Der Rechnungshof hält fest, dass "Medien in einer demokratischen Gesellschaf eine zentrale Rolle zukommt". Medienkampagnen und -Schaltungen sollten aber "keine Instrumente der Medienfnanzierung oder Politwerbung" sein. Die Auswahl der Medien sollte sich "ausschließlich an der für die Zielgruppe gebotenen Information zu orientieren". Dafür sei die Presseförderung zuständig, die "eine qualitative und auf journalistischer Sorgfalt beruhende Berichterstattung in den Mittelpunkt stellen" und "die Meinungsvielfalt und den sachlichen öffentlichen Diskurs" ermöglichen sollte. Die Presseförderung wurde in diesem Bericht aber nicht untersucht. 

Empfehlungen an die Ministerien

Der Rechnungshof erarbeitete nun Punkte, die die Ministerien umsetzten sollten, um eine bessere Medienarbiet zu gewehrleisten: 

  • Die Ministerien sollten eine Kommunikationsstrategie erarbeiten.
  • Sie sollten auch Arbeitsabläufe festlegen, um den grundsätzlichen Bedarf einer Medienkampagne und -kooperation und um das konkrete Informationsbedürfnis zu ermitteln.
  •  Sie sollten Kommunikationsziele und Zielgruppen sowie Arbeitsabläufe für Erfolgskontrollen definieren. Damit könnte man den Mittelaufwand argumentieren.

45 Millionen pro Jahr

Insgesamt gibt die Bundesregierung pro Jahr bis zu 45 Millionen Euro für Inserate aus. Im Vorjahr waren es von Jänner bis September 13,3 Millionen Euro, wie aus den von der APA ausgewerteten Transparenzdatenbank der RTR hervorgeht. Zum Vergleich: Die gesamten Inseratenausgaben der öffentlichen Hand - inklusive Länder und Staatsunternehmen - belaufen sich seit Einführung der Meldepflicht im Jahr 2012 auf 172 bis 225 Millionen Euro jährlich.

Öffentliche InserateAPA

Opposition übt Kritik

Kritik kam nach der Veröffentlichung des Berichts umgehend von der Opposition. Das festgestellte Ausmaß der Kosten sprenge neuerlich sämtliche bisherigen Vorstellungen, meinte SPÖ-Klubobmann Philip Kucher in einer Aussendung. Und: "Je schlechter die Arbeit der Bundesregierung, desto mehr Geld investiert sie in Eigenwerbung."

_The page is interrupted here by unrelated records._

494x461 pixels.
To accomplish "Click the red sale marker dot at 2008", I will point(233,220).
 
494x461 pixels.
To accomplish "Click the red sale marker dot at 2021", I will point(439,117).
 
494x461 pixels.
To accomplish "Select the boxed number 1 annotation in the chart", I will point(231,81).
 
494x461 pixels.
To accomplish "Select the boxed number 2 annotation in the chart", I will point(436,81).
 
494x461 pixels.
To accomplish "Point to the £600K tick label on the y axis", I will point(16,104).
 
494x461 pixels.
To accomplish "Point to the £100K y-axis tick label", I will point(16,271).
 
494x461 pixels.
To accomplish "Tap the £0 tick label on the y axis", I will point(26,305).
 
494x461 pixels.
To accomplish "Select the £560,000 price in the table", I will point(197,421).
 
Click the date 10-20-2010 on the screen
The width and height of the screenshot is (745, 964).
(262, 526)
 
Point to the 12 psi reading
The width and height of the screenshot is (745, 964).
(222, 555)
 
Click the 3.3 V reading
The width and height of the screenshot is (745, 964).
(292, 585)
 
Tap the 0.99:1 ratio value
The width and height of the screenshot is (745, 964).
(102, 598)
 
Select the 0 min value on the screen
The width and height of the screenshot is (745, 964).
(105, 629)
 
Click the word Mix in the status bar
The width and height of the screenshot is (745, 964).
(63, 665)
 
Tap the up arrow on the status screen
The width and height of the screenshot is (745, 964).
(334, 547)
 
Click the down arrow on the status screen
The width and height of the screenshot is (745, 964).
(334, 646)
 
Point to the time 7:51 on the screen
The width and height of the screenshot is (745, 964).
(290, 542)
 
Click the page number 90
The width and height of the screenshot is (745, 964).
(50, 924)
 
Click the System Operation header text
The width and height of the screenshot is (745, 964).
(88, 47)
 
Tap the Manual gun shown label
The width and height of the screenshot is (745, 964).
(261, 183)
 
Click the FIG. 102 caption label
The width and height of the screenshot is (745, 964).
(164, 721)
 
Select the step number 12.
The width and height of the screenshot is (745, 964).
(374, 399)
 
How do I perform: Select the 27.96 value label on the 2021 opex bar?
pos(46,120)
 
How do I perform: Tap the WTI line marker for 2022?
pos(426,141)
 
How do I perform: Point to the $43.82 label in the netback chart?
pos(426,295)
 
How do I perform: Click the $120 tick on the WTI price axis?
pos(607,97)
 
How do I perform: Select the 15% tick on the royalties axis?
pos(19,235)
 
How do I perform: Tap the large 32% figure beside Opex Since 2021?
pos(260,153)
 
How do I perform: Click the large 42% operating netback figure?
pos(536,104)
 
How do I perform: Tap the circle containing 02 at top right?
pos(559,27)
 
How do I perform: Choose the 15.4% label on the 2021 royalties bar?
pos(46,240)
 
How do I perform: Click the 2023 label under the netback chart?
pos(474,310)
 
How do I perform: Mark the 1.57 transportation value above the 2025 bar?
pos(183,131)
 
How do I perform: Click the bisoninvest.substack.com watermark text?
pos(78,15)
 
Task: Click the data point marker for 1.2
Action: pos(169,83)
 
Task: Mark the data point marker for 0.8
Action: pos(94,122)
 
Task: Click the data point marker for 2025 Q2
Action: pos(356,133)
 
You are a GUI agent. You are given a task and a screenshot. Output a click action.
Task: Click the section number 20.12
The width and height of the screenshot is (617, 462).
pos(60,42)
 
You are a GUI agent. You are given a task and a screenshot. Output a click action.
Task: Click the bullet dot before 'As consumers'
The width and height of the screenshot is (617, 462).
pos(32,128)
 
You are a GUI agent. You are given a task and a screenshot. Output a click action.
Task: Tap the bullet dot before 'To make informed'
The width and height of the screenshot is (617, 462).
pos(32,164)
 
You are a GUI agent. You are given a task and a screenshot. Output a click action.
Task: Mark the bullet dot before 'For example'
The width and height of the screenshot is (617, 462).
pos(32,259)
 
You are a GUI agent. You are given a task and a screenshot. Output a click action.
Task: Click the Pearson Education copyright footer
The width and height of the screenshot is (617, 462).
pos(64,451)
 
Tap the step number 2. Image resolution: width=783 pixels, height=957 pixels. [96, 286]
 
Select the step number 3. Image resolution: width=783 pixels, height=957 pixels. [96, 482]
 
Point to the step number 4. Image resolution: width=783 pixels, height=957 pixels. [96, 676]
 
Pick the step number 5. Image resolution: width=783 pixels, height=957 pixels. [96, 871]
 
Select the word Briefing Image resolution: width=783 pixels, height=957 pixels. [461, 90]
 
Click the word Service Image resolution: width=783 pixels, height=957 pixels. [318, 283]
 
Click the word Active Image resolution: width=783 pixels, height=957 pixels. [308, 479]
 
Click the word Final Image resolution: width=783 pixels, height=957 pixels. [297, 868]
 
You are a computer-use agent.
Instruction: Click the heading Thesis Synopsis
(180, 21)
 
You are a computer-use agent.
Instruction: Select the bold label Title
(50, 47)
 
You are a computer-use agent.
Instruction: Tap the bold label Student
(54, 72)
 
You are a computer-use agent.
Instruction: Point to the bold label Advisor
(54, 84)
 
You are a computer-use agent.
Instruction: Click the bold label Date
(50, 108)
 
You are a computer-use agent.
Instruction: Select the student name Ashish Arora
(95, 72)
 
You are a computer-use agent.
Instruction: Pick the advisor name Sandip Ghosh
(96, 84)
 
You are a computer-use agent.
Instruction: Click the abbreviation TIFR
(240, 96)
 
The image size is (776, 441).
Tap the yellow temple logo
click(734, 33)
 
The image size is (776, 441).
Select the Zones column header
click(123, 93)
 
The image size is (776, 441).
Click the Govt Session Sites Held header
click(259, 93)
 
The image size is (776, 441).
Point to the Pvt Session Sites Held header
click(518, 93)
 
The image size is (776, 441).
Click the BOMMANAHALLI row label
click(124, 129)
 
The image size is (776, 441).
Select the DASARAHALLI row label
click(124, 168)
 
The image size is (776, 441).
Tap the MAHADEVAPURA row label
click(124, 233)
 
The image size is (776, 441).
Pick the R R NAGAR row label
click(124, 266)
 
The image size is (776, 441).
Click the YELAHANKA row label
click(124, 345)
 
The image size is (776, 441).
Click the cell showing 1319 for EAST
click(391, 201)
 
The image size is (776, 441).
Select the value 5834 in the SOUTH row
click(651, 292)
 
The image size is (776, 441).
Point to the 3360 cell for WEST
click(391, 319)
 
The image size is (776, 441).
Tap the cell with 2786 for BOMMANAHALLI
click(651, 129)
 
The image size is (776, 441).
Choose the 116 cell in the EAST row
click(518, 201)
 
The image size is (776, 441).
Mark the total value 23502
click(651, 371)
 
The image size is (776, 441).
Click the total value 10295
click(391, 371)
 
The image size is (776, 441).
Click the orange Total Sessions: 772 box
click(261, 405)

Die Freiheitlichen sehen es nach dem RH-Bericht als erwiesen an, "dass die Medienausgaben von ÖVP und Grünen speziell in der Corona-Krise nur dem Kauf der Meinung dienten", reagierte FPÖ-Generalsekretär und -Mediensprecher Christian Hafenecker in einer Aussendung. Zudem stehe nun auch der "Verdacht einer illegalen Parteifinanzierung" im Raum und erfordere eine dementsprechende Untersuchung und Aufklärung.

"Steuergeld ist nicht dafür da, dass die Bundesregierung parteinahe Medien damit füttert oder sich damit Gefälligkeitsberichterstattung erkauft", meinte wiederum NEOS-Mediensprecherin Henrike Brandstötter. Sie forderte einmal mehr die Umsetzung von Reformen: "Die Ausgaben der Ministerien für Eigen-PR müssen gedeckelt und Inserate nach nachvollziehbaren Kriterien vergeben werden."

ÖVP macht Corona verantwortlich

Die ÖVP erklärte "das damals erhöhte Informationsaufkommen" in einer schriftlichen Stellungnahme an die APA mit den Maßnahmen im Zuge der Coronapandemie sowie der damit zusammenhängenden Impfkampagne. Aus dem Finanzministerium hieß es wiederum, der Großteil der RH-Empfehlungen seien "bereits obsolet, da längst durch die Reform des Vergabewesens und die Umstrukturierung der Zentralleitung umgesetzt". Seit dem Amtsantritt von Minister Magnus Brunner (ÖVP) seien die Ausgaben daher um zwei Drittel reduziert worden.

Bericht zur Stadt Wien folgt

Ein Sprecher des Rechnungshofes teilte wiederum mit, dass man die Kostentransparenz bei der Medienarbeit der Stadt Wien prüfen werde - dazu werde es aber einen eigenen Bericht geben. 

ribbon Zusammenfassung
  • Der Rechnungshof hat die Medienarbeit des Bundeskanzleramts, des Finanz- und Klimaschutzministeriums der türkis-grünen Regierung unter Sebastian Kurz (ÖVP) zerpflückt.
  • Scharfe Kritik gibt es in dem am Freitag veröffentlichten Bericht nicht nur an hohen Kosten und mangelnder Wirtschaftlichkeit.
  • Entscheidungen seien nicht nachvollziehbar. Insgesamt gaben die Ministerien von 2019 bis 2021 108,02 Mio. Euro für ihre Medienarbeit aus.
  • Auch Politwerbung orten die Prüfer.